Work task: Say how many of the lines below hold "icon", writing the number and nothing more.
Start of Given records
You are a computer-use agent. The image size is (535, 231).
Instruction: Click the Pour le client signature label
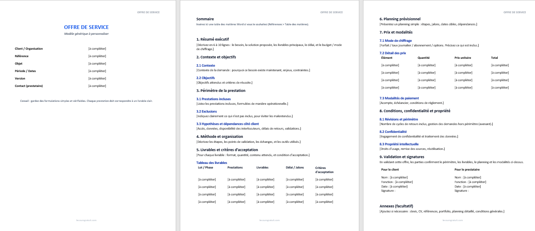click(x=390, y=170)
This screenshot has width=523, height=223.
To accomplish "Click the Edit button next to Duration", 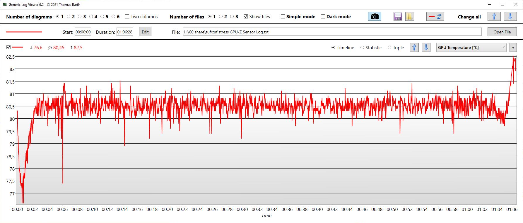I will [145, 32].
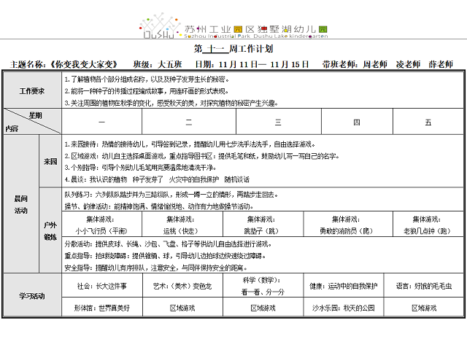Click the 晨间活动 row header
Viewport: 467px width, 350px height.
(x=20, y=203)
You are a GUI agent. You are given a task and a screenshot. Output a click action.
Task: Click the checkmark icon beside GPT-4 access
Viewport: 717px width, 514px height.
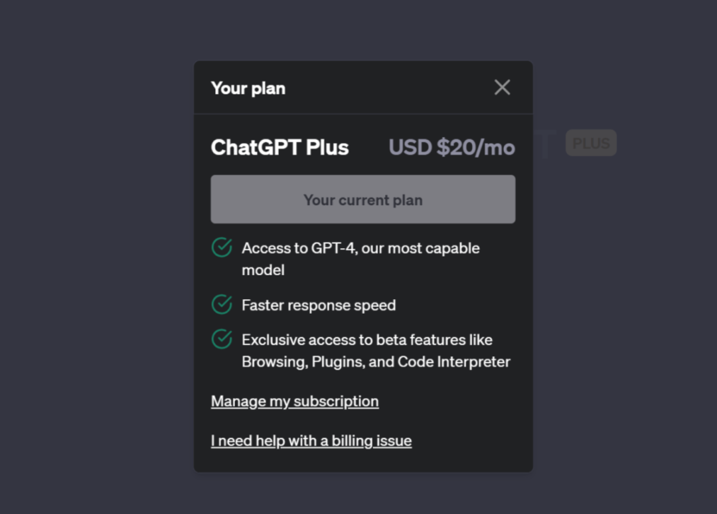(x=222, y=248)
End of Given records
Start of Given records
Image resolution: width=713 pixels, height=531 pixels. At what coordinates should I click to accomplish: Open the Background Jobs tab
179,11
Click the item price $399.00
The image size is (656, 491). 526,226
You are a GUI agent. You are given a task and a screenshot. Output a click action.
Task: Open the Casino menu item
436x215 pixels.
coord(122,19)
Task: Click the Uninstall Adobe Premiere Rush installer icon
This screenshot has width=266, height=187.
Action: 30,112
End of Given records
Answer for this exercise: 2